Reproduce the lines of the material verbatim, from the line containing "Click Özgür Demirtaş's blue verified badge" up to and including the line containing "Action: pyautogui.click(x=25, y=215)".

[Start]

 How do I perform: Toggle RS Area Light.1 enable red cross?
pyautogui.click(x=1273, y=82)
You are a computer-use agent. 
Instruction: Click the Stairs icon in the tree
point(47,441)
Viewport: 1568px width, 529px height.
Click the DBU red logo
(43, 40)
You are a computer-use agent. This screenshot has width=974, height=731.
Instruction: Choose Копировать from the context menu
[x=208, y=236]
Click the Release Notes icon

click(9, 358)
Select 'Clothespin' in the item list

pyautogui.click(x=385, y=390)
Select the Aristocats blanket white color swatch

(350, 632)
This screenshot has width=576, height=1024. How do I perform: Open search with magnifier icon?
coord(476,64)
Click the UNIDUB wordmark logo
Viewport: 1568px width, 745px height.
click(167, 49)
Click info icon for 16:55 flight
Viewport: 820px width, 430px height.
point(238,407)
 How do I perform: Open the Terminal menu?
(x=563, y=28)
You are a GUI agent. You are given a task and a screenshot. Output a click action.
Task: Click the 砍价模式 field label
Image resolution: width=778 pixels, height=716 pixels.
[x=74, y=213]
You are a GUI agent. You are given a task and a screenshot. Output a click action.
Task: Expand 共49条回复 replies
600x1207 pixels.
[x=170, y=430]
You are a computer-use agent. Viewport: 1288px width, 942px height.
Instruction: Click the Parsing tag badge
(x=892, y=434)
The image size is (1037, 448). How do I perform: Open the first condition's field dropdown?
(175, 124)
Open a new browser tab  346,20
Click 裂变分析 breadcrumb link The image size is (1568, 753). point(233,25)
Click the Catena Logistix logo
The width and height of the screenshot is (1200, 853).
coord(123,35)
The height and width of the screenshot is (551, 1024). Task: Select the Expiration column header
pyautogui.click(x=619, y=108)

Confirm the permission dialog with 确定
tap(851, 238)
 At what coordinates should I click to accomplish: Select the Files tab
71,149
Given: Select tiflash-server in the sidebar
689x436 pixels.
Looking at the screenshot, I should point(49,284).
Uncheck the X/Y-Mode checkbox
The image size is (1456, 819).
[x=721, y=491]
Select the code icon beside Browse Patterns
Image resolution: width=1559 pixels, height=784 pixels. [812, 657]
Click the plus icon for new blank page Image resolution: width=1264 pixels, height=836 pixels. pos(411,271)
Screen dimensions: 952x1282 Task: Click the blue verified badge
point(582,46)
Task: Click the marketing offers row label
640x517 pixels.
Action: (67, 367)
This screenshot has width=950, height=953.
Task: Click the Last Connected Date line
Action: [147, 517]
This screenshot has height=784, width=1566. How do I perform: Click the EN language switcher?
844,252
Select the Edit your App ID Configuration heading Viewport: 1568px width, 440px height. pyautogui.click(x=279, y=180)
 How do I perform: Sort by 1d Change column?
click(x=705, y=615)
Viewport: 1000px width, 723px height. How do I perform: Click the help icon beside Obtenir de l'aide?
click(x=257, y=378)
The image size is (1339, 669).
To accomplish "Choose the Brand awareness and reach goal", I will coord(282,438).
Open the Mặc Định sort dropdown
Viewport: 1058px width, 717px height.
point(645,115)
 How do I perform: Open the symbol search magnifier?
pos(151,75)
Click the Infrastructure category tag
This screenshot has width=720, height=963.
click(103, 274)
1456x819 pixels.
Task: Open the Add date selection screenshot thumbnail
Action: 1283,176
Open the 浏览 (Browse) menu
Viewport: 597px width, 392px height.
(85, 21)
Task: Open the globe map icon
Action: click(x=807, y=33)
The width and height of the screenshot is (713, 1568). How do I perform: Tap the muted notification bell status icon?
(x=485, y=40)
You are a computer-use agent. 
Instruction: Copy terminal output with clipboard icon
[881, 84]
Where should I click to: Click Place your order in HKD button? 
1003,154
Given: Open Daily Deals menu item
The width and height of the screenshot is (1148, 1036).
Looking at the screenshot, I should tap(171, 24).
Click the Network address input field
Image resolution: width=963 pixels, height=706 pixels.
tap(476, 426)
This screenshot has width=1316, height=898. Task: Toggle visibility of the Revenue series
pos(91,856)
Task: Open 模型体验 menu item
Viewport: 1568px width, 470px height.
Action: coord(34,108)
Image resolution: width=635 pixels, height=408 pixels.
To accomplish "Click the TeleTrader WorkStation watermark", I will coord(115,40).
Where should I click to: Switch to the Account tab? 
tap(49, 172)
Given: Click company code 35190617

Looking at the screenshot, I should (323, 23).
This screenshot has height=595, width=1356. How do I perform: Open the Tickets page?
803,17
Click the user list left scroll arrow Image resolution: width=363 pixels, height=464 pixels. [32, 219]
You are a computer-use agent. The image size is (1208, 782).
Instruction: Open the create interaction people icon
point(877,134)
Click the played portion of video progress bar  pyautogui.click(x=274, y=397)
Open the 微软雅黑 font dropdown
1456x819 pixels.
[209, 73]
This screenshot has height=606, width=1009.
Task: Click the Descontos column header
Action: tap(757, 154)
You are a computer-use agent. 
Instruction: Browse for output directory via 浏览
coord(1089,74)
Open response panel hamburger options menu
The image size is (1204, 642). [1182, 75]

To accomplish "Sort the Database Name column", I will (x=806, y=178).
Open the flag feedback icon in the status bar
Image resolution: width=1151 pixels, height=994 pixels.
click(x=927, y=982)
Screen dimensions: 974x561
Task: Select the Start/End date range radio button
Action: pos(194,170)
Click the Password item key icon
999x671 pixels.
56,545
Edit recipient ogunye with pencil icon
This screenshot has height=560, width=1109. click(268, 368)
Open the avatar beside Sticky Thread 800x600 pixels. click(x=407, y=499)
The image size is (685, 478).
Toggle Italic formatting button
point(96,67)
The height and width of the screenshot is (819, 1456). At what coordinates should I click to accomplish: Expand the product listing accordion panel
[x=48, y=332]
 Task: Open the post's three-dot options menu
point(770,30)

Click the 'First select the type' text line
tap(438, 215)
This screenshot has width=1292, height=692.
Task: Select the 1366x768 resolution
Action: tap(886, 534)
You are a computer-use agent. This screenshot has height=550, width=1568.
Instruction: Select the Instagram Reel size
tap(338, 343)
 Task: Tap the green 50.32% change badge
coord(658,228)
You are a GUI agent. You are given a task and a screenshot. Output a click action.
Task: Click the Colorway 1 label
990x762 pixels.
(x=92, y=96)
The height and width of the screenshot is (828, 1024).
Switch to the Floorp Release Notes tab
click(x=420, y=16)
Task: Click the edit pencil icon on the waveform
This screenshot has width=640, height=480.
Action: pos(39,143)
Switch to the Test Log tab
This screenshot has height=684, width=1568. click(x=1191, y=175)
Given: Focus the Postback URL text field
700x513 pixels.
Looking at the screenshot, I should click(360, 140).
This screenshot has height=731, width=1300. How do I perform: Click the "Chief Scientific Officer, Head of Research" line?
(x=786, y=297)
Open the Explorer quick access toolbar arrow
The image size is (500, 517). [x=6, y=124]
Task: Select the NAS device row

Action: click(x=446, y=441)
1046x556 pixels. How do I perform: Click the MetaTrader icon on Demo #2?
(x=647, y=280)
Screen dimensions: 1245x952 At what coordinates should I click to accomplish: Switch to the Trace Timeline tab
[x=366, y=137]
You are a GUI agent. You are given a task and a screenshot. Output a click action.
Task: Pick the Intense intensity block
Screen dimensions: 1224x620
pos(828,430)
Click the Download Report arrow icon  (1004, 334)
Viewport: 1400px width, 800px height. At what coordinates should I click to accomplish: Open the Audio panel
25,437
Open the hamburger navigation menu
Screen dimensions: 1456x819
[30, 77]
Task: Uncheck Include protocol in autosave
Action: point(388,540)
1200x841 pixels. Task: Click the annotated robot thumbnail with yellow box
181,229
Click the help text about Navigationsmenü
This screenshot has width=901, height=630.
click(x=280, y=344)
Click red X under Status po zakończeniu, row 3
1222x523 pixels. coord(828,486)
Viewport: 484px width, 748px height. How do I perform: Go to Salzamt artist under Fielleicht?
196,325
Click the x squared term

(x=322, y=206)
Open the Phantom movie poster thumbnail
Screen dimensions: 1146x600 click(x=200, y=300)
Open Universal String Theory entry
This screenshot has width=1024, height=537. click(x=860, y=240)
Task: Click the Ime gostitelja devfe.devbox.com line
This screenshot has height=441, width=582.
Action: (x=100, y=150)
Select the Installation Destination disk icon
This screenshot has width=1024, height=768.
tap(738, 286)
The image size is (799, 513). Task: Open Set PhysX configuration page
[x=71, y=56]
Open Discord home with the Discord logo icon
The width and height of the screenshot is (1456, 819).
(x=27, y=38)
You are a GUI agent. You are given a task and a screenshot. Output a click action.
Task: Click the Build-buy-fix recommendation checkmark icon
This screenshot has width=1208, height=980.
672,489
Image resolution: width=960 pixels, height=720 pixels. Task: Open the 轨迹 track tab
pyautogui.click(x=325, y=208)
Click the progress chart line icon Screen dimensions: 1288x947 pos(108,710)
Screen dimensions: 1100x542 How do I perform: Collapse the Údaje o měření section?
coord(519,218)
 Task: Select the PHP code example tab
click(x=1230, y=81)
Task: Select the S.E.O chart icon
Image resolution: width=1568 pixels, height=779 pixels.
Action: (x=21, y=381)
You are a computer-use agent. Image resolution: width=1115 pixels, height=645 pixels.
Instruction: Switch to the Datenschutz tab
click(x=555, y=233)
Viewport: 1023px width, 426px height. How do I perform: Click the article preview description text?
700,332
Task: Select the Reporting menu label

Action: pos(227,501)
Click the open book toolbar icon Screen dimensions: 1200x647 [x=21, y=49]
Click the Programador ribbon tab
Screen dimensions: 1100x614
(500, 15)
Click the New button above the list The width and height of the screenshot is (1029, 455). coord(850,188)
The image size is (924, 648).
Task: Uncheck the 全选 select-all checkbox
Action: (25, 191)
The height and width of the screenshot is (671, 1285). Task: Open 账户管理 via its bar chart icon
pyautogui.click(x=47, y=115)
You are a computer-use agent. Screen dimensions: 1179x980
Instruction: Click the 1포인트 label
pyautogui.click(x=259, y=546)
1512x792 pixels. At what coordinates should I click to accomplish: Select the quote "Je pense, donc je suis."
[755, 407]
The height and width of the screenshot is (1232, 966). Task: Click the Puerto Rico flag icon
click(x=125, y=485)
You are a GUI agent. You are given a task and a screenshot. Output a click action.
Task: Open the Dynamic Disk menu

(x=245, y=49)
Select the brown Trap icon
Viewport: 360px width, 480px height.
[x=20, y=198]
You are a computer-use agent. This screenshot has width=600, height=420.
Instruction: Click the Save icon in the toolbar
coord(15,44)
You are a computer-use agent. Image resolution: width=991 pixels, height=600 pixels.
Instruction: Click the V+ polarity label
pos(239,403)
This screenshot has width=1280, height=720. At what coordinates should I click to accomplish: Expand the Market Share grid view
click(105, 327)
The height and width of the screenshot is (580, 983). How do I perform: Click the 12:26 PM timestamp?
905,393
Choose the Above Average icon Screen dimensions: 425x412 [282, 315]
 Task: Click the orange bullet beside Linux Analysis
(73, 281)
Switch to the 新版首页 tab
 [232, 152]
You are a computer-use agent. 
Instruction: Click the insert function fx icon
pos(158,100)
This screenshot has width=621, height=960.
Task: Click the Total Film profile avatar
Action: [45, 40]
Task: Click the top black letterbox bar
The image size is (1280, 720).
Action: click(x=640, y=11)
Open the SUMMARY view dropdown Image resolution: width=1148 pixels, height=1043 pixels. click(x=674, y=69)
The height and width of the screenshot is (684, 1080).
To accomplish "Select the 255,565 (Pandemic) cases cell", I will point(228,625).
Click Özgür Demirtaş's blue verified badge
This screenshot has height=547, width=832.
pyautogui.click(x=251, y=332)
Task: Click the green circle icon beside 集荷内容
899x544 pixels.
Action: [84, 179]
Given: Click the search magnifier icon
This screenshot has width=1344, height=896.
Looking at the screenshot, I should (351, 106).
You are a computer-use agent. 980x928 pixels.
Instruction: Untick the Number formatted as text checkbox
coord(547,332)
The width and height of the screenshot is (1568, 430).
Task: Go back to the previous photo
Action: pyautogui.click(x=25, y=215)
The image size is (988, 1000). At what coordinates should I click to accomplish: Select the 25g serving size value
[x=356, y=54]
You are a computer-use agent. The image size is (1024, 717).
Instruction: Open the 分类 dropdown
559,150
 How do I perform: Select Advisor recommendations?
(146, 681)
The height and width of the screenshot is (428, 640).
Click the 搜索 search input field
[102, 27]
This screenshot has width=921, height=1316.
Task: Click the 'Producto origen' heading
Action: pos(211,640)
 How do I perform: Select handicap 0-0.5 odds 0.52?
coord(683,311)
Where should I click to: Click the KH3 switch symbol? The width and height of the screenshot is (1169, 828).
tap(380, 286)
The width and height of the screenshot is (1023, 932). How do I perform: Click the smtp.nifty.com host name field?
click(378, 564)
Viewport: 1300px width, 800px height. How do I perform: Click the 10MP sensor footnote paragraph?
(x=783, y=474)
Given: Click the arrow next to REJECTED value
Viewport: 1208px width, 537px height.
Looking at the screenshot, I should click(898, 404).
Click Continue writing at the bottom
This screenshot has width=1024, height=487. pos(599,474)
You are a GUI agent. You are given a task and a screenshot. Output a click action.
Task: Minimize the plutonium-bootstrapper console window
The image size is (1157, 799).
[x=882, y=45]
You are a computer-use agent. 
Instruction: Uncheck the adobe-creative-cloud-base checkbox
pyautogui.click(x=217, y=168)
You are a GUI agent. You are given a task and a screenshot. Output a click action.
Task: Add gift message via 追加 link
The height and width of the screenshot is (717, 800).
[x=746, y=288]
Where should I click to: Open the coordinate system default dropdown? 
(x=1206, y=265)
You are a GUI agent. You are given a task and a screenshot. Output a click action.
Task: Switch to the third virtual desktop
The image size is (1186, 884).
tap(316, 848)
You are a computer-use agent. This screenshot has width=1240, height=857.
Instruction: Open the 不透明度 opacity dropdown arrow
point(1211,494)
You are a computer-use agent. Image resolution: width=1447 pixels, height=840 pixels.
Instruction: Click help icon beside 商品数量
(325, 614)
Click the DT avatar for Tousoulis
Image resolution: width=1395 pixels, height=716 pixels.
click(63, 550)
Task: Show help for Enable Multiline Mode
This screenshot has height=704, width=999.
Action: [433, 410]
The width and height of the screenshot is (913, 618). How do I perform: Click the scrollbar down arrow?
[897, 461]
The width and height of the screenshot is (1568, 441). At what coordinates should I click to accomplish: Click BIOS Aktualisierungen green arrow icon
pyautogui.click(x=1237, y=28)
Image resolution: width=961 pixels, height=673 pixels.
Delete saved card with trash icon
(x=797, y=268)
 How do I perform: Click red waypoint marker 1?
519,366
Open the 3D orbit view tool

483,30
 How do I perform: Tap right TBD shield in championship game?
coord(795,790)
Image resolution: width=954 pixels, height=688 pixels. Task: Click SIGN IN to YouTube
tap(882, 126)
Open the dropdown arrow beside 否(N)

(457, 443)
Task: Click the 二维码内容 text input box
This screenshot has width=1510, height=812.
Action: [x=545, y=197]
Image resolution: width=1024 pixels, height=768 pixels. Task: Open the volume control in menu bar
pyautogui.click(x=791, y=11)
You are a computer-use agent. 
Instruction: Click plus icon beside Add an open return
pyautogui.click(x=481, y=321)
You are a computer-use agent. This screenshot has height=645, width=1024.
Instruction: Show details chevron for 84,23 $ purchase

[End]

#### Output for this exercise
Click Özgür Demirtaş's blue verified badge
This screenshot has height=547, width=832.
pyautogui.click(x=251, y=332)
Task: Click the green circle icon beside 集荷内容
899x544 pixels.
Action: [84, 179]
Given: Click the search magnifier icon
This screenshot has width=1344, height=896.
Looking at the screenshot, I should (351, 106).
You are a computer-use agent. 980x928 pixels.
Instruction: Untick the Number formatted as text checkbox
coord(547,332)
The width and height of the screenshot is (1568, 430).
Task: Go back to the previous photo
Action: pyautogui.click(x=25, y=215)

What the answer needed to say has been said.